Die Hysterie des Ausverkaufs, die Bereitschaft, Tradition bedenkenlos zu veräußern, erinnert an die Hysterien, die den bösen Geist der Weimarer Zeit mit ausmachten. Was ist uns ein Ort der Geschichte wert? Kann ein Objekt zu wertvoll sein für die Berliner Kultur? So daß es zu entäußern ist, um es vielleicht, wenn auf die sieben mageren Jahre die sieben fetten folgen, um ein Vielfaches zurückzuerwerben? Ist es von den Politikern zuviel verlangt, sich eine Ethik zuzulegen? Wir wollen nicht verkennen, daß gespart werden muß. Wir müssen aber auch feststellen, daß es Heuchelei auf den verschiedensten Ebenen gibt, unter den Ressorts (der Finanzsenator gibt die Sparquote vor, nicht aber, wie und woran zu kürzen ist) und unter den Kulturinstitutionen selbst. Als das Schiller Theater geschlossen wurde, gab es solidarische Lippenbekenntnisse der anderen Theaterleiter.

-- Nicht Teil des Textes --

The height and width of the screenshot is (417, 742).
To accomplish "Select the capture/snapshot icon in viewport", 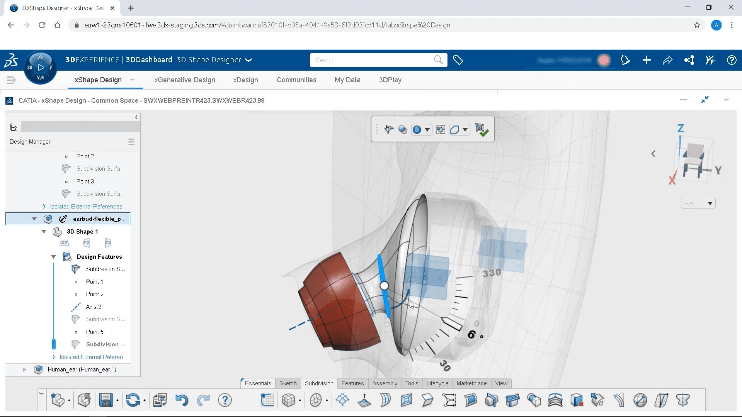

Mehr nicht. Es gibt nicht nur keine Solidarität zwischen den Sparten, es gibt auch keine Solidarität innerhalb einer Sparte. Wenn wir uns vor Augen halten, daß 1994 die Fehlbeträge der drei Opernhäuser insgesamt rund 225 Millionen voraussichtlich betragen werden, das LCB dagegen nicht einmal 900.000 Mark benötigt, so dürfen wir uns doch fragen, ob es ein Riesenunglück ist, wenn die Opernhäuser nur noch sechs oder fünf Tage in der Woche spielen und wenn auf Lasermätzchen, Supergagen und handvernähte Ausstattung auch noch des letzten Statisten verzichtet würde? Eine Stadt wie Berlin verträgt drei Opernhäuser, aber sie sollten gemeinsam einen Sparplan entwickeln und nicht so tun, als sei das genannte Defizit eine quantité négligeable. Eine Stadt wie Berlin verträgt auch und gerade mehrere Literaturhäuser, neben der Mitte (Literaturhaus Fasanenstraße) auch die Orte an der Peripherie, in Pankow und am Wannsee. Das LCB ist das traditionsreichste von ihnen, es gibt Impulse weit über die Stadtgrenzen hinaus. Es muß vor der Krämermentalität geschützt und an seinem Ort erhalten werden. Joachim Sartorius

Der Autor ist Direktor des Deutschen Akademischen Austauschdienstes DAAD.